** TEXT SEGMENT **
· · · · · · ·

Observability Stack

Overview

The observability stack provides comprehensive monitoring, logging, and visualization for all services.

Components:

Prometheus: Metrics collection and alerting
Grafana: Visualization and dashboards
Loki: Log aggregation
Vector: Unified observability pipeline
cAdvisor: Container resource monitoring

Prometheus Setup

Access: http://localhost:9090

Configuration: configs/prometheus/prometheus.yml

global:
  scrape_interval: 15s
  evaluation_interval: 15s

scrape_configs:
  - job_name: 'prometheus'
    static_configs:
      - targets: ['localhost:9090']

  - job_name: 'cadvisor'
    static_configs:
      - targets: ['cadvisor:8080']

  - job_name: 'redis'
    static_configs:
      - targets: ['redis-1:6379', 'redis-2:6379', 'redis-3:6379']

  - job_name: 'rabbitmq'
    static_configs:
      - targets: ['rabbitmq:15692']

  - job_name: 'fastapi'
    static_configs:
      - targets: ['reference-api:8000']
    metrics_path: /metrics

Common Queries:

# CPU usage
rate(container_cpu_usage_seconds_total[5m]) * 100

# Memory usage
container_memory_usage_bytes / 1024 / 1024

# Network I/O
rate(container_network_receive_bytes_total[5m])

· · · · · · ·

** PROBLEM SET **
A) On the observability stack page, what scrape interval does the Prometheus configuration set?
B) List every component named on the observability stack page.
C) Reproduce the stretch of the observability stack page from "# CPU usage" through "rate(container_network_receive_bytes_total[5m])".

** GIVEN MATERIAL **
· · · · · · ·

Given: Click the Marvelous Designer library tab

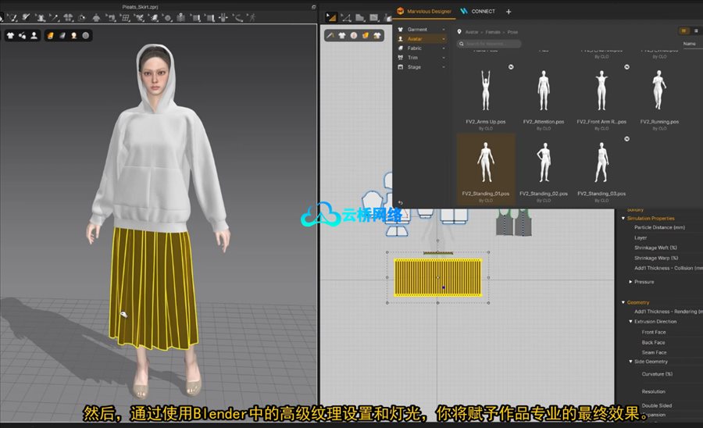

· · · · · · ·

** RESULTS IN ORDER **
A) 15s

B) Prometheus, Grafana, Loki, Vector, cAdvisor

C)
# CPU usage
rate(container_cpu_usage_seconds_total[5m]) * 100

# Memory usage
container_memory_usage_bytes / 1024 / 1024

# Network I/O
rate(container_network_receive_bytes_total[5m])